Attorneys Almeida and Sachelio literally warned of the opposite effect of the lawsuit. The “Carabanselli ten” became a symbol of repression and gained “much solidarity” at borders and abroad, with international mobilizations pointing to the restriction of basic rights in Spain.
Their faces and names were multiplied in pamphlets and protest acts. With a significant focus on France, trade unionists, but also intellectuals and artists from Europe and the United States are mobilized for the benefit of those locked in Carabancel, collects the 1 de Mayo Foundation book. From the Bulletin of Solidarity, printed in French and Spanish in a basement near the Sorbonne University (Paris), to the publication of personalized booklets of each imprisoned hero, and the Six Hours for Spain initiative, featuring artists. As writer Jean Cassou, singer and actress Julietta Greco, composer Mickey Theodorakis and poet Marcos Anna and others.

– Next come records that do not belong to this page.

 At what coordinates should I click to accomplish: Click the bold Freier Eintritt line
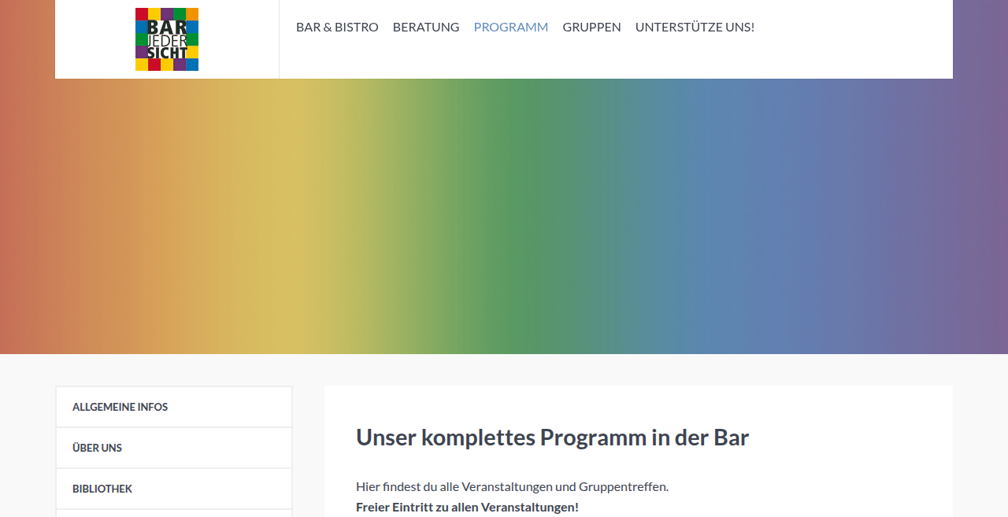pos(467,507)
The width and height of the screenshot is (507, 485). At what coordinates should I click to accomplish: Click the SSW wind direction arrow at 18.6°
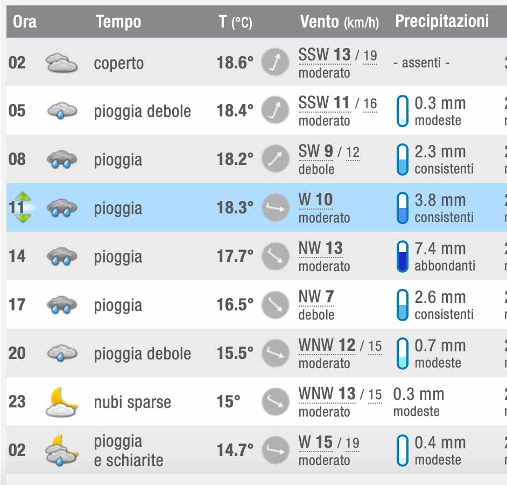pyautogui.click(x=275, y=62)
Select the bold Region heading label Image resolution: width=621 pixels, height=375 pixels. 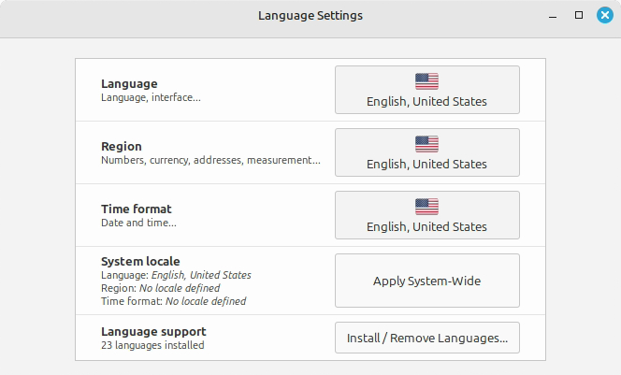click(122, 146)
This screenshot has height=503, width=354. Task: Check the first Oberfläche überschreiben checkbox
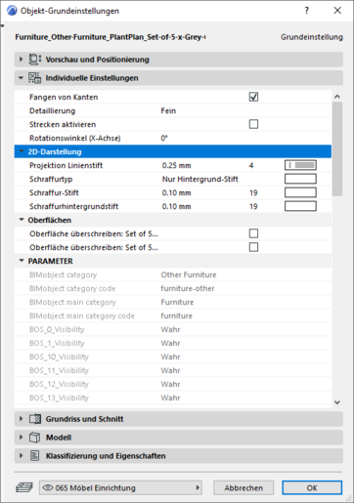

“There are moments in the history of countries when you look at perspective, you realize that they change lives. They are like doors that allow a country to move from one room to another. This event has changed that country,” he said. And the President of the Economic and Social Council (CES), Anton Costas, at a tribute ceremony held at the state-level House of Social Dialogue.
Workers’ commissions led the 50th anniversary of this inaugural act, but together with the hand-in-hand government and CES, they wished to commemorate not only “Union and Union” but also to expand its scope. “Institutions recognize the role of workers in the democratic history of this country,” said Unai Sordo, CCOO Secretary-General.
Discover the process for 1001 post-Franco generations to understand its importance not only in the labor movement and specifically in unification, but also in its role in the rhythms of the transition period that left behind four decades of dictatorial rule.
“We were not liberated by any army, foreign or national, as happened in Europe after Nazism. We must be liberated,” said Nicolas Sartorius, who emphasizes the role of various social movements in ending dictatorships for workers and others, such as students. “Democracy did not come to Spain after the death of the dictator,” Sartorius recalled. “There were crucial years in Spanish history in which we played the future of this country. We had to fight a lot until we reached the 1978 constitution, of which we consider ourselves an integral part,” he said.
Unai Sordo also stressed the need to restore the role of workers in the history of democratic recovery. “There is a sweet, biased and partial historiography of the transition period,” he criticizes. Recognizing the central role of political parties in the opposition with the “more innovative” sectors of the Franco regime realizing that the dictatorship was coming to an end, “this is a fundamental part of the changes that have taken place, especially of social mobilization. “Workers who have accelerated these changes and abolished the first transitional model of the Franco regime without Franco, whom Ira Navarro embodied as president,” Sordo said.